Cette image donne son représentant au moi primaire et au narcissisme constitutif du sujet qui va se repérer et se placer par rapport à elle. Il s‟agit pour lui de ne pas se confondre et se fondre en elle pour éviter le piège de l‟identification à l‟enfant merveilleux qui comblerait le désir de l‟Autre. Bien plus, il doit s‟en écarter et tenter de la supprimer pour faire vivre autre chose et exister comme sujet singulier ayant traversé ce premier leurre. Cette image entoure et nimbe l‟arrivée au monde du corps de l‟enfant et les premiers échanges médiés par la parole et l‟attention portée à ses mouvements.

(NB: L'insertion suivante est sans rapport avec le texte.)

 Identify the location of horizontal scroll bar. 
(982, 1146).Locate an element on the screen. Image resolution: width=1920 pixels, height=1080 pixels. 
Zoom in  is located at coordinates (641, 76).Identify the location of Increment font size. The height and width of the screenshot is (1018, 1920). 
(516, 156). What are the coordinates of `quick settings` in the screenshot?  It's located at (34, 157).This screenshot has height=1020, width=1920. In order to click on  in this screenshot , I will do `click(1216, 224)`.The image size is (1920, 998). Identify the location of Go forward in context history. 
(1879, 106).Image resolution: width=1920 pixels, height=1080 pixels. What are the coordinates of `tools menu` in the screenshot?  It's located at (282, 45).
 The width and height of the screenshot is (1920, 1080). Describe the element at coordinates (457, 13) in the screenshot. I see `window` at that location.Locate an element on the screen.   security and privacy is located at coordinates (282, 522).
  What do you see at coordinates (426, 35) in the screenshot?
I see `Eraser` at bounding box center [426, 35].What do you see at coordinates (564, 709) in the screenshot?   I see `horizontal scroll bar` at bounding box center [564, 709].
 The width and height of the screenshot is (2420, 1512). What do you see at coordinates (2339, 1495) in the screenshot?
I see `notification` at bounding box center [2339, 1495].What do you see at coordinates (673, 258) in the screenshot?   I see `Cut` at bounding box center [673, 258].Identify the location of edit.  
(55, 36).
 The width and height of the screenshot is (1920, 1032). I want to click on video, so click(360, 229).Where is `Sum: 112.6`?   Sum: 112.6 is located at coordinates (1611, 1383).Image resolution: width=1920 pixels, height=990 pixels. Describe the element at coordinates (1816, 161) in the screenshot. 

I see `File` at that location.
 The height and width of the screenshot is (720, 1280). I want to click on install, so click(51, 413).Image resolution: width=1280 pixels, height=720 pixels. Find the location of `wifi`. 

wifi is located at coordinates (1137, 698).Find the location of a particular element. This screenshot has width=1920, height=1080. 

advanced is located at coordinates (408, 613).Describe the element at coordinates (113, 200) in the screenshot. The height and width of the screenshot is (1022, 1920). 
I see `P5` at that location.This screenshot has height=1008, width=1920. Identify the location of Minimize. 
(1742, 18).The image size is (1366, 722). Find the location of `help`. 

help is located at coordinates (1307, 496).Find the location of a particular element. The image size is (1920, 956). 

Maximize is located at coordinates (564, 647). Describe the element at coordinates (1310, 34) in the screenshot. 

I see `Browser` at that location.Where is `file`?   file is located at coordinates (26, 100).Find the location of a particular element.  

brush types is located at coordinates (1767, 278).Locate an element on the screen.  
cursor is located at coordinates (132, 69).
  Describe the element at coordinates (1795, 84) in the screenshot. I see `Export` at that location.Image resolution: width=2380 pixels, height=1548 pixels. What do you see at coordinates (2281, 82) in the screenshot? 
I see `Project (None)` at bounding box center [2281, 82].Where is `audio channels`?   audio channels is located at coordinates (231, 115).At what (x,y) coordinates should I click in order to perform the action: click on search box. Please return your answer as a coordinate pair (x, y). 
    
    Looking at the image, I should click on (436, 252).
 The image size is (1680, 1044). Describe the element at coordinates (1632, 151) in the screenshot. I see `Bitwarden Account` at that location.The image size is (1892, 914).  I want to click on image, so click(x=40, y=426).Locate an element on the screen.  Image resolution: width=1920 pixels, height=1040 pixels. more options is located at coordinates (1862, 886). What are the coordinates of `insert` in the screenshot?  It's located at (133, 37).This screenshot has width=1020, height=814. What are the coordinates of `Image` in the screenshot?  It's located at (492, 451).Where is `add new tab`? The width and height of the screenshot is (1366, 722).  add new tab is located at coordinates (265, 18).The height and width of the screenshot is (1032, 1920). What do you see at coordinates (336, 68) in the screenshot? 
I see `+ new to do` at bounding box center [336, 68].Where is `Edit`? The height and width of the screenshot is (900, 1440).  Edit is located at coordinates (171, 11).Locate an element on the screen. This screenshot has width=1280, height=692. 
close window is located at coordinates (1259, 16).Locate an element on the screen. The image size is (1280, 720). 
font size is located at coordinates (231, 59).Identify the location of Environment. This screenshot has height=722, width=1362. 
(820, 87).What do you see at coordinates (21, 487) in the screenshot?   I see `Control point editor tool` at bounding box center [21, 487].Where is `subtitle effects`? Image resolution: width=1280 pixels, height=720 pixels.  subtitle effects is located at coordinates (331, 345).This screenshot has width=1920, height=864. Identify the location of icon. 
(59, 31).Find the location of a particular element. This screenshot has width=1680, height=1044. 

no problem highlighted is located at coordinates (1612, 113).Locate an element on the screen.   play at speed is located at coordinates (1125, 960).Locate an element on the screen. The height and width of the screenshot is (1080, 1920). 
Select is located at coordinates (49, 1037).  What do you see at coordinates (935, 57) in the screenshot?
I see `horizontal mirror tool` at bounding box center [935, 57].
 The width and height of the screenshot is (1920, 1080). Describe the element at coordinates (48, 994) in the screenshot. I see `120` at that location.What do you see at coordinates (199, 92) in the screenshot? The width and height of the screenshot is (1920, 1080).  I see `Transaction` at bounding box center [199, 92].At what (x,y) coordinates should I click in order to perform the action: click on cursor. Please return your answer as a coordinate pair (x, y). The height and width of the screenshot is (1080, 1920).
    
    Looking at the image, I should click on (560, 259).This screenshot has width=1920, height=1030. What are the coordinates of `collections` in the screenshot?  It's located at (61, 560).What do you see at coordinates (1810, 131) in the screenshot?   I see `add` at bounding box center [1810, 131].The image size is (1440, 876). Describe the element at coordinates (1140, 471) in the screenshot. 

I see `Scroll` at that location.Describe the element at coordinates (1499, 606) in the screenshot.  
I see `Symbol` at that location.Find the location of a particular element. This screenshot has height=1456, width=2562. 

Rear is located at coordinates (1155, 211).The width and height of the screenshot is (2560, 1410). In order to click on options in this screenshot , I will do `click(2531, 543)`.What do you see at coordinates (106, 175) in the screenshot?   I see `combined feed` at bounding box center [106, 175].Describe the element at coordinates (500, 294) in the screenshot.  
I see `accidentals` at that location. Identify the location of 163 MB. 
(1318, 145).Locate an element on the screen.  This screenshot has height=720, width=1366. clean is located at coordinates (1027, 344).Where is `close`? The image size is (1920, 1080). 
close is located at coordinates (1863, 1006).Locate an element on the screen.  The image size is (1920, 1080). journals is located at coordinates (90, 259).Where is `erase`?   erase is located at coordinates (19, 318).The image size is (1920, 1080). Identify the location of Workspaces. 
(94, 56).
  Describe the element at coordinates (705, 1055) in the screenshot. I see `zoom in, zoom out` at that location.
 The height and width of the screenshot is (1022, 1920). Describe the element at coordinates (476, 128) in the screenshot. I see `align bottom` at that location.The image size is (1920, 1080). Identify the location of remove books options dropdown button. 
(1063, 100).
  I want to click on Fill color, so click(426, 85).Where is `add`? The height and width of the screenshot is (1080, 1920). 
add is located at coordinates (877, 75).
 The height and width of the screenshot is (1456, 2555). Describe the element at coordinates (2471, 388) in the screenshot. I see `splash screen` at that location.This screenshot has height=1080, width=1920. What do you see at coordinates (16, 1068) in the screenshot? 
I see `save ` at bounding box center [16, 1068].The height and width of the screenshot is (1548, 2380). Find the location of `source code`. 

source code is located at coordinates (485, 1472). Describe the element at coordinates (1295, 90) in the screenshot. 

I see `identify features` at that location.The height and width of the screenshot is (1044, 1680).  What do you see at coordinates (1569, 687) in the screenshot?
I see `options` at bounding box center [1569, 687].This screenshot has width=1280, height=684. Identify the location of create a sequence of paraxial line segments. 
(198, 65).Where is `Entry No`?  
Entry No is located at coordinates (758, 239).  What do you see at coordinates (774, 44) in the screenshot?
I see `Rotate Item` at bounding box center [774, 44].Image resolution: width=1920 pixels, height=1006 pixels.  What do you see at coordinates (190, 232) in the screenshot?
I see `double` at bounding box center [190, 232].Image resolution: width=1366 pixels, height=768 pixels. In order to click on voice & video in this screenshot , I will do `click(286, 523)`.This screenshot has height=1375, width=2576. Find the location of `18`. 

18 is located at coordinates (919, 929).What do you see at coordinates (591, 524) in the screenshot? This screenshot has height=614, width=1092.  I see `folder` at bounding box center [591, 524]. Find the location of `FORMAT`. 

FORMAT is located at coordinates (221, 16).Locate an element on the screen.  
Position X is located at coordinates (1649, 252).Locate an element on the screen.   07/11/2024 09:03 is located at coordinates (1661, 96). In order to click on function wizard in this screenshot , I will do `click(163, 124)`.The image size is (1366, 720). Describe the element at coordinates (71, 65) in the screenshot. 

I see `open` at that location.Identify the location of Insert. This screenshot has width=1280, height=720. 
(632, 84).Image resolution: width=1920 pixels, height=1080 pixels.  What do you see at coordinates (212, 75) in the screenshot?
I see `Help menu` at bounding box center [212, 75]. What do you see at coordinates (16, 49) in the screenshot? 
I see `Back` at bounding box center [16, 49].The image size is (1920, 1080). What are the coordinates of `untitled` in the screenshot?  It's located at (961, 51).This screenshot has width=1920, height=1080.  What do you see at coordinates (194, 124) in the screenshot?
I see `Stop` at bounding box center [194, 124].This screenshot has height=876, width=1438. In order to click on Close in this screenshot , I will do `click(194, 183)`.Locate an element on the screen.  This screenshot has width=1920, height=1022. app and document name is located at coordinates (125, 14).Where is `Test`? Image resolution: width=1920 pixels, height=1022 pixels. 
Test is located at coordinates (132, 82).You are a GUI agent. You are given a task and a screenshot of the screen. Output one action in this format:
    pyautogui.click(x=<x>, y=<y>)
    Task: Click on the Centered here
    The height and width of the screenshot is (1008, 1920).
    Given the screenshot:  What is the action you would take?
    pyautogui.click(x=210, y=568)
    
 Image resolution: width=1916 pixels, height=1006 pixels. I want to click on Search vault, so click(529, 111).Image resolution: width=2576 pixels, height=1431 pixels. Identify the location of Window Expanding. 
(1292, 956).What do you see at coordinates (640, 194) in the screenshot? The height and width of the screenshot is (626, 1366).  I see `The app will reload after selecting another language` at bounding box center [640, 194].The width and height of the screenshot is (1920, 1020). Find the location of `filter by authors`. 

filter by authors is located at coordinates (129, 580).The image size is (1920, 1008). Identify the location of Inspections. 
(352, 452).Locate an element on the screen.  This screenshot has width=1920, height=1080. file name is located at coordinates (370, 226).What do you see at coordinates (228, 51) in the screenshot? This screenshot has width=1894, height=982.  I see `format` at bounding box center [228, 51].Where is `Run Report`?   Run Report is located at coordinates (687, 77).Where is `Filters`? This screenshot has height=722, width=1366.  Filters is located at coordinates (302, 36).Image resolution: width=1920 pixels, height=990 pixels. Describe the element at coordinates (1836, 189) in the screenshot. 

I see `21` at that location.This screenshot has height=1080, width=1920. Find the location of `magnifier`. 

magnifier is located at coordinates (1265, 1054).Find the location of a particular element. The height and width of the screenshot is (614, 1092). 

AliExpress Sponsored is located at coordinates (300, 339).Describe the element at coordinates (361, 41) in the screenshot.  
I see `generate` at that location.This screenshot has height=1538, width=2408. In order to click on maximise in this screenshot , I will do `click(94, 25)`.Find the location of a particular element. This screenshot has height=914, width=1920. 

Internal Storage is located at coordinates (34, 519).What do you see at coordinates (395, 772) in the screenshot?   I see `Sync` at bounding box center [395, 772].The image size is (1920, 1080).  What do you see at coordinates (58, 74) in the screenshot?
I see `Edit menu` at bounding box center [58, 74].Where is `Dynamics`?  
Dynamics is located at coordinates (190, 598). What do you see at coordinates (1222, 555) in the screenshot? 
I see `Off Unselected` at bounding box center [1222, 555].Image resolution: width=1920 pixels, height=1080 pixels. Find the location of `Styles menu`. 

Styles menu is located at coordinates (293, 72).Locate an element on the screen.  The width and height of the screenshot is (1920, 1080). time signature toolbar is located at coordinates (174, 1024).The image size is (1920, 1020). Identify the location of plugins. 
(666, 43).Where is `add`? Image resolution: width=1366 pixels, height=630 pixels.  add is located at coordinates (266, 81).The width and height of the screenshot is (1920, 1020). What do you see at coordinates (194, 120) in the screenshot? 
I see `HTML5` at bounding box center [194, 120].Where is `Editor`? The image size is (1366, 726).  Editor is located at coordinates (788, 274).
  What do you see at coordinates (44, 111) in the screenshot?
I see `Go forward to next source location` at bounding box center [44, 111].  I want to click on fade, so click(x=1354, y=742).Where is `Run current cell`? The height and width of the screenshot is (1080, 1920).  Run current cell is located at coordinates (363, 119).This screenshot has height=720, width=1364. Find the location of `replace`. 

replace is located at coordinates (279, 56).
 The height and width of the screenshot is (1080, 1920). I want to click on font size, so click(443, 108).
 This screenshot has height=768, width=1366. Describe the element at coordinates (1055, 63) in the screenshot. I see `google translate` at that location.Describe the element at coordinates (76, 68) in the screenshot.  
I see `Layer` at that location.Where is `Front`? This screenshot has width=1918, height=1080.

Cette image de l‟enfant merveilleux est investie d‟une valeur phallique dont l‟enfant doit se séparer et se débarrasser.

L‟accent est mis sur la nécessité de la mort qui institue et situe la vie du désir comme une vie entre deux morts. La vie du sujet est à la fois initiée par le meurtre d‟une figure imaginée et tournée en direction de la mort.

Pour qu‟un espace psychique soit possible et qu‟un sujet puisse vivre, il est nécessaire de s‟attaquer aux premiers mirages et aux premiers investissements croisés entre le sujet et l‟Autre. Créer, vivre ou revenir de ses épreuves, mettent à l‟œuvre l‟impossibilité comme la condition initiale de toute advenue et parole singulière du sujet.

Le symbole, dans un processus d‟Aufhebung, humanise l‟homme en créant le double écart quant au donné et à soi-même. Le symbolique en distinguant la vie de la mort, le présent de l‟absent, fait entrer la mort dans le monde.

Dans son effort pour contrer la mort et y répondre, la culture humaine montre aussi que c‟est contre lui-même que le symbolique se retourne. Le symbole instaure une permanence qui ne s‟étaye sur aucune réalité factuelle et se détache, véritablement balaie le donné en mouvement. Cette annulation présidant à l‟instauration d‟une permanence « autonome », peut être qualifiée d‟écart, de distance avec le monde. C‟est un écart créateur mais pour un monde négatif.